Con todo, el UKPDS mostró una reducción no significativa del 16% en los infartos de miocardio (IAM) en el brazo intensivo con SU (glibenclamida). El ADOPT, por su parte, fracasó también en mostrar que el brazo de glibenclamida se asociaba a mayores ECV. El Bypass Angioplasty Revascularization Investigation in Type 2 Diabetes (BARI 2D) no encontró tampoco diferencias en mortalidad cardiovascular (MCV) entre el grupo con ISN y SU.
Estudios retrospectivos basados en ingresos hospitalarios por IAM tampoco muestran mayor mortalidad en aquellos que toman SU en el momento del ingreso. Así como tampoco existen evidencias de que aumenten las tasas de insuficiencia cardíaca (ICC). Otro efecto secundario indeseable de las SU a tener en cuenta sería la ganancia ponderal que producen. Según algún estudio se cuantificaría en 3,5 kg, frente a 1,9-2,6 kg de las GTZ en comparación con la MET y de 2,4 kg cuando se añade a la MET.
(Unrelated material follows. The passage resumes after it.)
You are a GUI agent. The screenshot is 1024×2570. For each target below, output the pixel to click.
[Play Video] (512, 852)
En cuanto a la potencia de las SU, según un metaanálisis tendrían una potencia en la reducción de la HbA1c del 1,5% frente a placebo, y según 4 estudios sería del 1,6% cuando se añade a MET o glitazonas (GTZ). En el ADOPT al compararla con MET o GTZ (rosiglitazona) tuvo mayor potencia que estas a los 6 meses.
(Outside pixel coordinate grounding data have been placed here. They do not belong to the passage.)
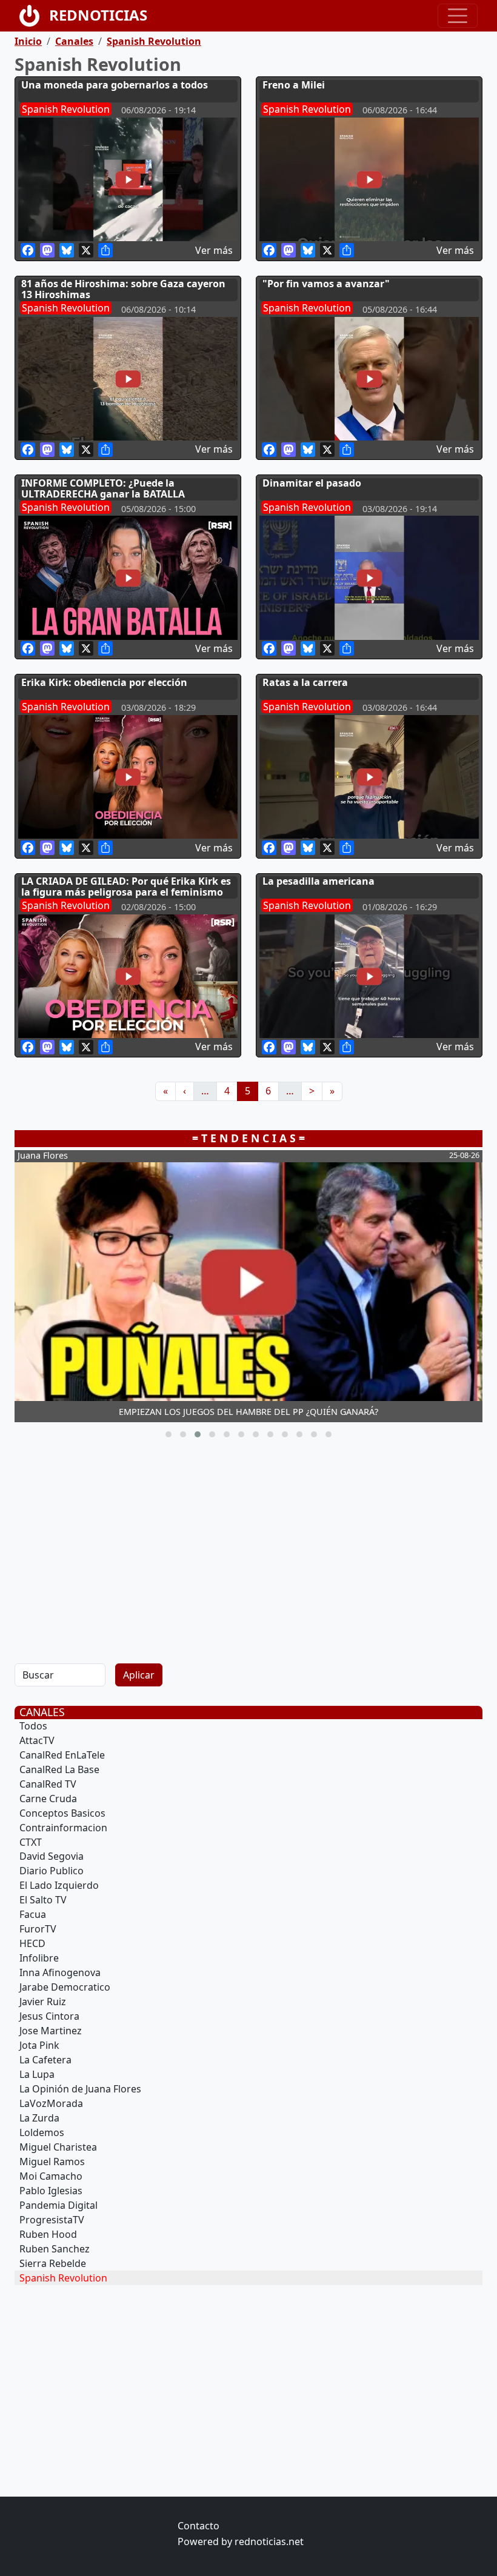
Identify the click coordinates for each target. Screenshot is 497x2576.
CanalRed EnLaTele (62, 1755)
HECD (32, 1943)
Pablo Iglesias (50, 2190)
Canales (74, 41)
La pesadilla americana (318, 881)
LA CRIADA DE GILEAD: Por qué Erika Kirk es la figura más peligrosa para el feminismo (126, 886)
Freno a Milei (293, 85)
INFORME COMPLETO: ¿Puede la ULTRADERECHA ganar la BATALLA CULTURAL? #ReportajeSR (103, 493)
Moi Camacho (50, 2176)
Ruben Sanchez (54, 2248)
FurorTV (37, 1928)
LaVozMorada (51, 2103)
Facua (32, 1914)
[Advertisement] (248, 1549)
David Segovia (51, 1856)
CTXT (30, 1842)
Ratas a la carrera (305, 682)
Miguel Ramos (52, 2161)
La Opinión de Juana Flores (80, 2088)
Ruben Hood (48, 2234)
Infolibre (39, 1958)
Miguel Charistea (58, 2147)
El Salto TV (43, 1899)
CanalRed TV (47, 1784)
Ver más (214, 250)
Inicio (28, 41)
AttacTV (37, 1740)
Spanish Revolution (154, 41)
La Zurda (39, 2118)
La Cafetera (45, 2059)
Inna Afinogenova (60, 1972)
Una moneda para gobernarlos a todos (114, 85)
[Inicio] (34, 16)
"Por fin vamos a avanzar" (326, 283)
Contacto (198, 2525)
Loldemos (41, 2132)
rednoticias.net (269, 2541)
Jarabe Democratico (64, 1987)
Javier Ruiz (42, 2001)
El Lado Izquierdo (59, 1885)
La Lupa (37, 2074)
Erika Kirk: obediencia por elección (104, 682)
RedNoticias (98, 15)
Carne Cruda (48, 1798)
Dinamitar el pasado (311, 483)
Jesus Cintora (49, 2016)
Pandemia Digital (58, 2205)
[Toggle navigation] (458, 16)
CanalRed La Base (59, 1769)
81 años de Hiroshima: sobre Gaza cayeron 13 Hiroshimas (123, 289)
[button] (168, 1434)
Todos (33, 1725)
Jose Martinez (50, 2030)
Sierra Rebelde (52, 2263)
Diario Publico (51, 1870)
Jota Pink (39, 2045)
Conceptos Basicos (62, 1813)
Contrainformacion (63, 1827)
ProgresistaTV (51, 2219)
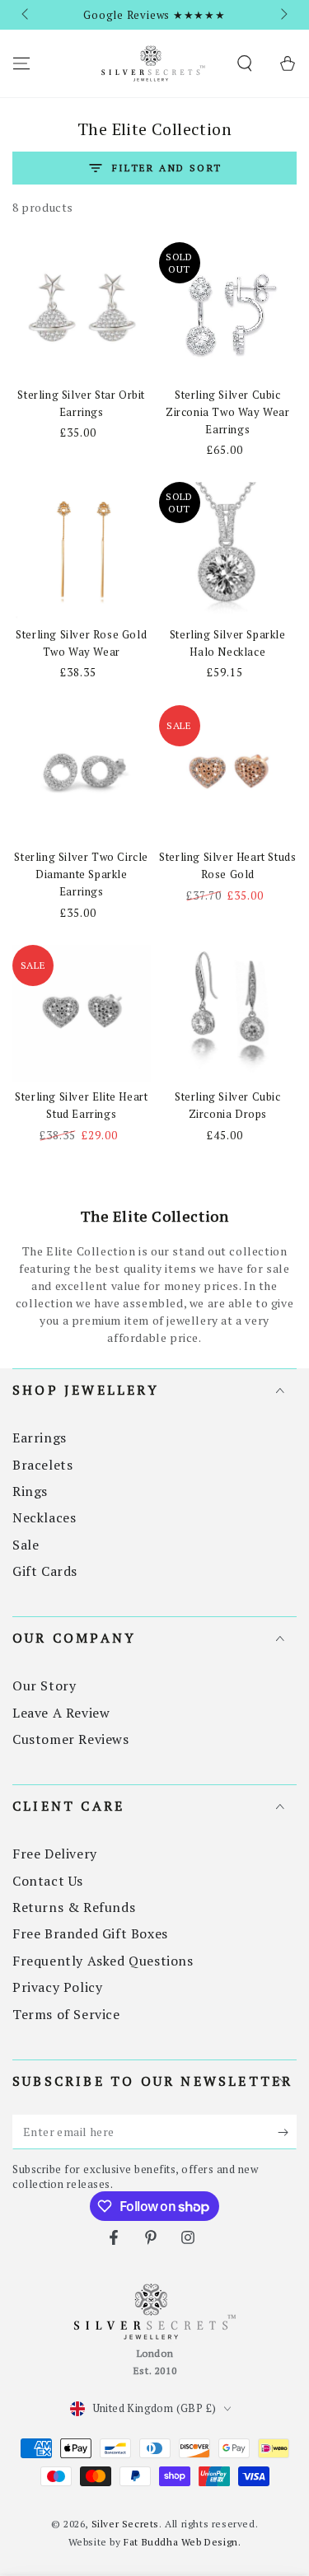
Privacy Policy (57, 1987)
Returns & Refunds (73, 1907)
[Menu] (21, 63)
En el ensayo con liraglutide, el  Liraglutide Effect and Action in Diabetes 2 (LEAD 2) la glimepirida fue tan efectiva como ésta en la reducción de la HbA1c. Siendo además tan efectivas como los inhibidores DPP-4 cuando se añaden a la MET a un precio netamente inferior.
 La ventaja de las SU (la glibenclamida, en concreto), además, es que permiten reducciones rápidas de la HbA1c y tratamientos más agresivos, especialmente útiles en DM2 jóvenes recién diagnosticados.
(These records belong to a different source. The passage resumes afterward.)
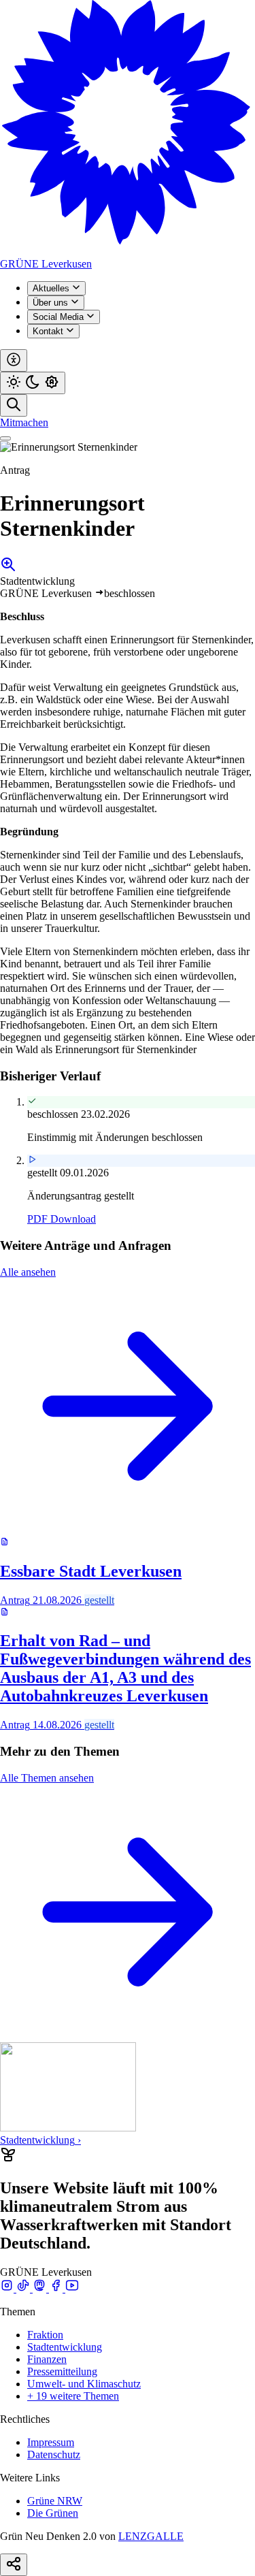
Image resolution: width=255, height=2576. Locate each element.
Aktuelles (52, 288)
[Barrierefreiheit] (13, 360)
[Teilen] (13, 2565)
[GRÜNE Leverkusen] (127, 251)
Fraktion (45, 2334)
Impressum (50, 2442)
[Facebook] (57, 2288)
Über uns (52, 302)
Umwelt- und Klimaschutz (84, 2383)
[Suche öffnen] (13, 405)
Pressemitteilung (62, 2371)
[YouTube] (72, 2288)
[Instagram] (8, 2288)
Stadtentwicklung (64, 2347)
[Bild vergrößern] (8, 569)
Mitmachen (24, 422)
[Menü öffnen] (5, 438)
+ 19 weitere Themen (73, 2396)
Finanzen (47, 2359)
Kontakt (49, 331)
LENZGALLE (151, 2536)
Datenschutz (53, 2454)
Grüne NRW (54, 2501)
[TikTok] (24, 2288)
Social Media (59, 317)
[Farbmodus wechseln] (32, 383)
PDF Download (61, 1219)
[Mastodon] (41, 2288)
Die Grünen (52, 2513)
En conclusión, según estos documentos, las SU son fármacos bien tolerados, seguros pues llevamos 60 años utilizándolos, con una cierta tendencia al aumento ponderal y un bajo/moderado riesgo absoluto de hipoglucemia . La realidad es que ningún ADO está libre de efectos secundarios y las SU, aun presentándolos, son leves. Se recomienda evitar la glibenclamida y utilizar preponderantemente a la glipizida o a la glimepirida, pues son más seguras. Se deberían evitar las SU  en pacientes ancianos por las posibles secuelas derivadas de las hipoglucemias clínicas o subclínicas:
Conviene leerse ambos artículos pues son muchos datos a favor y en contra, y que cada uno se haga su propia opinión.


Genuth S1. Should Sulfonylureas Remain an Acceptable First-Line Add-on to Metformin Therapy in Patients With Type 2 Diabetes? No, It's Time to Move On!. Diabetes Care. 2015 Jan;38(1):170-5. doi: 10.2337/dc14-0565.

Abrahamson MJ. Should Sulfonylureas Remain an Acceptable First-Line Add-on to Metformin Therapy in Patients With Type 2 Diabetes? Yes, They Continue to Serve Us Well!
Diabetes Care. 2015 Jan;38(1):166-9. doi: 10.2337/dc14-1945.